Travail demandé:
Dans le document source sur l'accident du travail de M. X, pour quel motif la société Gilgen l'a-t-elle licencié ?

Document source:
_ _ _ _

Le 3 septembre 2018, la société Gilgen a déclaré l’accident du travail de M. X survenu le 30 août 2018 lié à l’aide à l’installation d’une porte automatique et caractérisé, selon la déclaration, par un “pincement dans le dos lors du port d’une charge”.

En raison de cet accident du travail, M. X a bénéficié d’un arrêt de travail du 1er au 9 septembre 2018.

 Suite à la reprise du travail à compter du 10 septembre 2018 (selon l’employeur) et du 12 septembre 2018 (selon le salarié), M. X a fait l’objet de plusieurs arrêts de travail pour la période du 21 septembre au 17 décembre 2018.

Par lettre recommandée avec avis de réception du 29 novembre 2018, M. X a été convoqué à un entretien préalable en vue d’un éventuel licenciement fixé le 12 décembre 2018.

Par lettre recommandée avec avis de réception du 17 décembre 2018, la société Gilgen a notifié à M. X son licenciement pour faute grave.

_ _ _ _

Données fournies:
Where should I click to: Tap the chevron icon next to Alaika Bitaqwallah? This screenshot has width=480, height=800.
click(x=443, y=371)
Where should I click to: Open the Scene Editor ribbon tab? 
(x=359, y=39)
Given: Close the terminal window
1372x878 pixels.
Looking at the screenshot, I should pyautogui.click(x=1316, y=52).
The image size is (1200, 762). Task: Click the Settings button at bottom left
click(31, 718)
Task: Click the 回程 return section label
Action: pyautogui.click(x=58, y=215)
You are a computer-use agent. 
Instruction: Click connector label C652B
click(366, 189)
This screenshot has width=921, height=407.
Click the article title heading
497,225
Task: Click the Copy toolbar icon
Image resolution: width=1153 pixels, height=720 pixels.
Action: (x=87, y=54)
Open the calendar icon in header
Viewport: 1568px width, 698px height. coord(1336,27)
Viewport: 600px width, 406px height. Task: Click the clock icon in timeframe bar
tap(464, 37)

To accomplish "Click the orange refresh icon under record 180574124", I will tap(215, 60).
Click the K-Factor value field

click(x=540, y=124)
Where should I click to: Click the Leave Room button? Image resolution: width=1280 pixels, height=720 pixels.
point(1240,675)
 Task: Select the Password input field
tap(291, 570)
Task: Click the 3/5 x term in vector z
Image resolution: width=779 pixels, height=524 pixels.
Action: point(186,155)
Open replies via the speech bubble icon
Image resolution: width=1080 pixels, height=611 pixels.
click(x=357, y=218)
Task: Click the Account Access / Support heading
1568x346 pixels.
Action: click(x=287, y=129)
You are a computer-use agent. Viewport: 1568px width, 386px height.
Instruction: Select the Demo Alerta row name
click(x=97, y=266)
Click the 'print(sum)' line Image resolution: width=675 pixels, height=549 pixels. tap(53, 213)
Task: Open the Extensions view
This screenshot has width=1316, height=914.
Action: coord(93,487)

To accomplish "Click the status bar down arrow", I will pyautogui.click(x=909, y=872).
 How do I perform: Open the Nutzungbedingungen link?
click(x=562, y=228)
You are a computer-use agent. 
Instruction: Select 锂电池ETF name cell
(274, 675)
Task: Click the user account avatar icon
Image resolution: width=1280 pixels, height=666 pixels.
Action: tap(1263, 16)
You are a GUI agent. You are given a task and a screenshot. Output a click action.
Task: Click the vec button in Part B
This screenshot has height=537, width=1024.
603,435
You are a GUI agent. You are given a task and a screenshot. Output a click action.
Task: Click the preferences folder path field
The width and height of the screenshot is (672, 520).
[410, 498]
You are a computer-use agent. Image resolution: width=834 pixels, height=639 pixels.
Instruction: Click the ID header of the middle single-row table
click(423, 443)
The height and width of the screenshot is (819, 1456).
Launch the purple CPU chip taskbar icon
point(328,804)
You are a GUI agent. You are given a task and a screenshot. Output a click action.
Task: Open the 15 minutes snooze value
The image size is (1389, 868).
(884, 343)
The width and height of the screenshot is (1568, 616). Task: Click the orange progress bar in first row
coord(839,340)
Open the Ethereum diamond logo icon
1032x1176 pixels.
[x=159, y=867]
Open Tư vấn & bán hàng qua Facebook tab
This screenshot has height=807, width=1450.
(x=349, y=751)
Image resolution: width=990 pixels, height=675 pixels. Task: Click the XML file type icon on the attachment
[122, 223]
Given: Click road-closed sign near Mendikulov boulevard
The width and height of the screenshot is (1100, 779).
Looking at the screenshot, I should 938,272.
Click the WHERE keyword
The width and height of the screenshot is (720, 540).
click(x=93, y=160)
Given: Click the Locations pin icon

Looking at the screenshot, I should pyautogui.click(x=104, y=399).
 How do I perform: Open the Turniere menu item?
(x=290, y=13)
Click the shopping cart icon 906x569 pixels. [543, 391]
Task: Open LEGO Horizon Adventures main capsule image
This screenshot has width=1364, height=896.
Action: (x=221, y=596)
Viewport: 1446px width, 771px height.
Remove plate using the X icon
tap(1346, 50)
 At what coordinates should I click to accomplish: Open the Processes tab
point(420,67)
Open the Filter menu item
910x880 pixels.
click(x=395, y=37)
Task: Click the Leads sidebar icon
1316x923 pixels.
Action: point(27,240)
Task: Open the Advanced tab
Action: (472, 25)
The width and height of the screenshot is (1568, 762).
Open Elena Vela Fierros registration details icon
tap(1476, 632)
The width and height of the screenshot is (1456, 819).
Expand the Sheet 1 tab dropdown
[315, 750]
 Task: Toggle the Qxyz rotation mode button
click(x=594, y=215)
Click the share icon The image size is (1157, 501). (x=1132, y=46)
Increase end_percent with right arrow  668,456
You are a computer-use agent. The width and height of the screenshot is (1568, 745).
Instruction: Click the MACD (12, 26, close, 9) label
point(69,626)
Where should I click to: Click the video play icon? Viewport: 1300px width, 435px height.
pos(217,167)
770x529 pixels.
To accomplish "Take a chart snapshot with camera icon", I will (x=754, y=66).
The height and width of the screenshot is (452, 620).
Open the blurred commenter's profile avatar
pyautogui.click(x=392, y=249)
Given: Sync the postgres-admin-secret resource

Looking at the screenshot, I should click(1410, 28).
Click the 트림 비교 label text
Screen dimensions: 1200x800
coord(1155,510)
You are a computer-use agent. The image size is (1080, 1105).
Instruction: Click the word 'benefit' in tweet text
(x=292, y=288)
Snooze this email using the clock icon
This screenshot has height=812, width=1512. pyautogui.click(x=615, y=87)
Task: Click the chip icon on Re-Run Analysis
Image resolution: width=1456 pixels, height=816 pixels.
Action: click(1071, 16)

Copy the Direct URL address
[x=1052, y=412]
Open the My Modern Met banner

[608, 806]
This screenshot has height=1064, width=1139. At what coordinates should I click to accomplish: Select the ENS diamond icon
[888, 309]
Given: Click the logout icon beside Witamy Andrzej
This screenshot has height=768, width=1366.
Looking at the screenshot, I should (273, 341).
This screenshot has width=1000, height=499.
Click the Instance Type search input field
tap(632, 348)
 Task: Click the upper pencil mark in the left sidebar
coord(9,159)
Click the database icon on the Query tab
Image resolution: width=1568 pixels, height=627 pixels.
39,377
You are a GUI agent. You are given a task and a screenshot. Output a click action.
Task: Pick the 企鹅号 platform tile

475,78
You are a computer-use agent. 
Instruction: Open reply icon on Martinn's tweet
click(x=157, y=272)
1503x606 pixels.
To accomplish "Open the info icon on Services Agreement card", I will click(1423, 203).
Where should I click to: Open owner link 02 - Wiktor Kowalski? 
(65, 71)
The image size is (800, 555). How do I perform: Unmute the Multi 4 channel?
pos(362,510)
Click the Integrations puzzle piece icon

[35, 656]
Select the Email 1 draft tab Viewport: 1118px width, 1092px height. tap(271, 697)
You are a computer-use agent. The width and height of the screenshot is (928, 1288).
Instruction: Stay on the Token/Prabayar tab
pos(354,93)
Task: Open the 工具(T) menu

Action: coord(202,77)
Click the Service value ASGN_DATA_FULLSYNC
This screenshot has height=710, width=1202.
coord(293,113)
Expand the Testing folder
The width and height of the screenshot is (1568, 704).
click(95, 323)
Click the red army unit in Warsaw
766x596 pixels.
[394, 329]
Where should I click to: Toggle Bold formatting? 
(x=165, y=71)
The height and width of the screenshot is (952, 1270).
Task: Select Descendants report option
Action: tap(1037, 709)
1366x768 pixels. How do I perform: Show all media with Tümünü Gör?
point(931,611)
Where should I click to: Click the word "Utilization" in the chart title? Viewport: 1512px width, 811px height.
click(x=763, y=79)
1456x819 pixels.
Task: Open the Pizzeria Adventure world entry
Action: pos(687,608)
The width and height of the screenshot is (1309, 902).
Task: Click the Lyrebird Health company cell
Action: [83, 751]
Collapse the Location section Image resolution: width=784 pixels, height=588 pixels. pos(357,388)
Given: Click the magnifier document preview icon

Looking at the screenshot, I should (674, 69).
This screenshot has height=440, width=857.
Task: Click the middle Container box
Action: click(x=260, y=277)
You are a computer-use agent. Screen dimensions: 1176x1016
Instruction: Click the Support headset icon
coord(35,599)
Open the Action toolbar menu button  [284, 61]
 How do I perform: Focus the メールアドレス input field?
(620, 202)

_ _ _ _

Réponse proposée:
Pour faute grave.